Every line below that holds the string "imagen" should be copied out.
*** EXTRACTED INFORMATION Section Begins ***
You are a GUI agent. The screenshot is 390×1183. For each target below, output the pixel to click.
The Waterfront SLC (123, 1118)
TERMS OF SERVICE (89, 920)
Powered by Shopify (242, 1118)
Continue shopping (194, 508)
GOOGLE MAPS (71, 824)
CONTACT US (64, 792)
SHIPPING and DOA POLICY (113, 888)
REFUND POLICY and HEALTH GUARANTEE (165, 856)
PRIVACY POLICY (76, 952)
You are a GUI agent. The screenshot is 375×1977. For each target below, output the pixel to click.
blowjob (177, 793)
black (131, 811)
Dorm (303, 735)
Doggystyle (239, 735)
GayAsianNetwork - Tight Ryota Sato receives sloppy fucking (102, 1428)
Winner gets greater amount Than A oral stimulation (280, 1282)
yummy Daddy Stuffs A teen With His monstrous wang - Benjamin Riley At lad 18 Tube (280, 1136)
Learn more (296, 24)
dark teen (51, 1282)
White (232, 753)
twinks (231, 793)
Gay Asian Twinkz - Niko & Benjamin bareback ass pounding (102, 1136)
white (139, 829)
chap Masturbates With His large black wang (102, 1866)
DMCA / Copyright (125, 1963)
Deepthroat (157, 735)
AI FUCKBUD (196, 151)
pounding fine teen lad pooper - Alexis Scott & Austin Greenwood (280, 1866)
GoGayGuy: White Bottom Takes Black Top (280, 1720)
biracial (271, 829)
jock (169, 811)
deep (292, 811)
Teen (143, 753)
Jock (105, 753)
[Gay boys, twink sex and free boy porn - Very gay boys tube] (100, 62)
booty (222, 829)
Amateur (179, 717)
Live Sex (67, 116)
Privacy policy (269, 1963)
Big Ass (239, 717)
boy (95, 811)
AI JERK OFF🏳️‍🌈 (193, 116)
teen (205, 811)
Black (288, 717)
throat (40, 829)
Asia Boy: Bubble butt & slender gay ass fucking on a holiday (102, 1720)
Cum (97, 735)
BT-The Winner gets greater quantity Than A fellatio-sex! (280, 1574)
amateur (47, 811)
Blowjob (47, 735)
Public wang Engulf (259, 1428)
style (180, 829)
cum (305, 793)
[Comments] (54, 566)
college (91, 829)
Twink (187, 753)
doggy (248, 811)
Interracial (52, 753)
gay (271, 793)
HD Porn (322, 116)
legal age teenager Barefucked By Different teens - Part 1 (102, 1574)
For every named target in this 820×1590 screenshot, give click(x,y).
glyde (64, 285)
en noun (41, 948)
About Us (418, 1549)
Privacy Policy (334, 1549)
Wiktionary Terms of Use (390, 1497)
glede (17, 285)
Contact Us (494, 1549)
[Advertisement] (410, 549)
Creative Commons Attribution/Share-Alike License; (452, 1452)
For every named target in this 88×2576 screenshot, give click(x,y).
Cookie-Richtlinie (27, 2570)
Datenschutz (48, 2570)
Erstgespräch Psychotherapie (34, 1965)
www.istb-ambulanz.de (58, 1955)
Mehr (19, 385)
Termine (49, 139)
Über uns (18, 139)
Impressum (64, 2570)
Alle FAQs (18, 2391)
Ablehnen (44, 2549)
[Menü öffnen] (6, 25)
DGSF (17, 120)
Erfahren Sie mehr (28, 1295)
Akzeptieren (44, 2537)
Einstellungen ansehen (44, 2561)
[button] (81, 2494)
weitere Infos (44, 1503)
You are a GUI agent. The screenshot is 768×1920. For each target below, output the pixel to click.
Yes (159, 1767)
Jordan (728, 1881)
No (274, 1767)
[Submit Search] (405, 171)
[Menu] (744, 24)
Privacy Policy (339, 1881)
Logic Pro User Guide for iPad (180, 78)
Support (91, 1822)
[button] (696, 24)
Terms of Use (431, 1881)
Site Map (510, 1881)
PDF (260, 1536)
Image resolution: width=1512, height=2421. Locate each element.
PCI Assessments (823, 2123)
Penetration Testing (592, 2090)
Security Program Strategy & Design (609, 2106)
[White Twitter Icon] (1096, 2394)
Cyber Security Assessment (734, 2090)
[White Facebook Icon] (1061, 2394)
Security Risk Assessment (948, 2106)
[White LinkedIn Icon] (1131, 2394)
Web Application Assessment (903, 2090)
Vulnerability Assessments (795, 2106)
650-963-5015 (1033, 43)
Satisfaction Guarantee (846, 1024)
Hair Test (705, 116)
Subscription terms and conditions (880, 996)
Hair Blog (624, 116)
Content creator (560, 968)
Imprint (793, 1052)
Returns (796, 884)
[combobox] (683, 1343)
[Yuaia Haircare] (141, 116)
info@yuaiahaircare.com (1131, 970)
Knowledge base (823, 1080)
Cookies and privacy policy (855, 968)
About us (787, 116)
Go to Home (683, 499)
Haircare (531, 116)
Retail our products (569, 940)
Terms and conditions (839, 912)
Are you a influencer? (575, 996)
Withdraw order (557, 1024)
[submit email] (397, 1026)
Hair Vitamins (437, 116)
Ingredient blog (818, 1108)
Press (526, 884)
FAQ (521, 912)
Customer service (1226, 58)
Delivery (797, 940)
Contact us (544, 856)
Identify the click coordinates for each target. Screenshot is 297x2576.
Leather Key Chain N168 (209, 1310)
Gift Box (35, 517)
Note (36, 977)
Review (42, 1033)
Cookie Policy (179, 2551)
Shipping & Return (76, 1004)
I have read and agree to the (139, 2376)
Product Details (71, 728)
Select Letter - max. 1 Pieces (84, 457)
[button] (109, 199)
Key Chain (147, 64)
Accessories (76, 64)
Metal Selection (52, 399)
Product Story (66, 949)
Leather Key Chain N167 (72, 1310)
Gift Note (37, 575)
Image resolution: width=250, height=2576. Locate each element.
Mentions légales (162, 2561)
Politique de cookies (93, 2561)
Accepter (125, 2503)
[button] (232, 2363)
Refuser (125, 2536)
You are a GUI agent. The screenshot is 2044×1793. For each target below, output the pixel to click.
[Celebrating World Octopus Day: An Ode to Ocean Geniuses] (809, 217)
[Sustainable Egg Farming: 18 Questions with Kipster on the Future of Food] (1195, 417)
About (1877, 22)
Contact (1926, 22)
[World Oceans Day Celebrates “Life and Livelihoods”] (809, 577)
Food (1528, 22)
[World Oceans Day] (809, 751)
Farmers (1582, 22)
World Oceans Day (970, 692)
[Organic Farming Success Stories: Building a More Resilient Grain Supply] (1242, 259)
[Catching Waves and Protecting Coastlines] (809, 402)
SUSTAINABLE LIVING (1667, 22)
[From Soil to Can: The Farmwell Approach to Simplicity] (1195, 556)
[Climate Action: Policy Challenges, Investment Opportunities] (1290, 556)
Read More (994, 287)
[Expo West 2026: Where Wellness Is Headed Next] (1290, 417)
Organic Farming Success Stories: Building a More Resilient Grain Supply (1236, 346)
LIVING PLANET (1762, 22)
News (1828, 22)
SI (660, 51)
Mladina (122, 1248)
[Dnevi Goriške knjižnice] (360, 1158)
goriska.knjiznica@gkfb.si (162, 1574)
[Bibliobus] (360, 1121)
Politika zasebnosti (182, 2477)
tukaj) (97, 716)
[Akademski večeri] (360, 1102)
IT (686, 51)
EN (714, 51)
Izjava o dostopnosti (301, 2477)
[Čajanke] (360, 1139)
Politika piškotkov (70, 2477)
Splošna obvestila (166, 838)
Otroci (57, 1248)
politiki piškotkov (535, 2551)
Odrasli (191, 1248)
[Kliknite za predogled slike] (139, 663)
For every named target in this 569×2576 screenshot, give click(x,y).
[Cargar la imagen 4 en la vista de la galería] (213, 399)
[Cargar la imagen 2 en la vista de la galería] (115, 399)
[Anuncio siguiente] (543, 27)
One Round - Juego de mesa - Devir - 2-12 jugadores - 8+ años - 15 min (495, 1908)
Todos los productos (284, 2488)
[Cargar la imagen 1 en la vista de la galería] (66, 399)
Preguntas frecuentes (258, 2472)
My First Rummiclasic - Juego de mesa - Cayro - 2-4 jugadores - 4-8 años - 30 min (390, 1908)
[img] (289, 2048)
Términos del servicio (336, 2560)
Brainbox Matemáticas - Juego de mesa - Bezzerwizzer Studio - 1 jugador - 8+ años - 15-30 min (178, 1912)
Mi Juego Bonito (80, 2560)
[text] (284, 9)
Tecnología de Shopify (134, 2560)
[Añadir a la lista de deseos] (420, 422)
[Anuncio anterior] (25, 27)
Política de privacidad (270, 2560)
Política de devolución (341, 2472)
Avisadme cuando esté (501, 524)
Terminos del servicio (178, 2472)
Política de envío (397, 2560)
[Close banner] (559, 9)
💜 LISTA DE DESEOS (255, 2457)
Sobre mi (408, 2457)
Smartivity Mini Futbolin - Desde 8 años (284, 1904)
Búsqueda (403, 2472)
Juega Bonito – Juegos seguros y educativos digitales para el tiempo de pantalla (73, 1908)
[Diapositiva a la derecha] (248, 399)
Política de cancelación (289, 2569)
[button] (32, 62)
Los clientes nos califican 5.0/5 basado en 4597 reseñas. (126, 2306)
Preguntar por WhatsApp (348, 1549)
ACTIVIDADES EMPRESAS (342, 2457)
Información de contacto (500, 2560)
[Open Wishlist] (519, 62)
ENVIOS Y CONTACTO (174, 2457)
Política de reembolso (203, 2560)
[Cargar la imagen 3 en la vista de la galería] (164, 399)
*** EXTRACTED INFORMATION Section Ends ***
TASK RESULT:
[Cargar la imagen 4 en la vista de la galería] (213, 399)
[Cargar la imagen 2 en la vista de la galería] (115, 399)
[Cargar la imagen 1 en la vista de la galería] (66, 399)
[Cargar la imagen 3 en la vista de la galería] (164, 399)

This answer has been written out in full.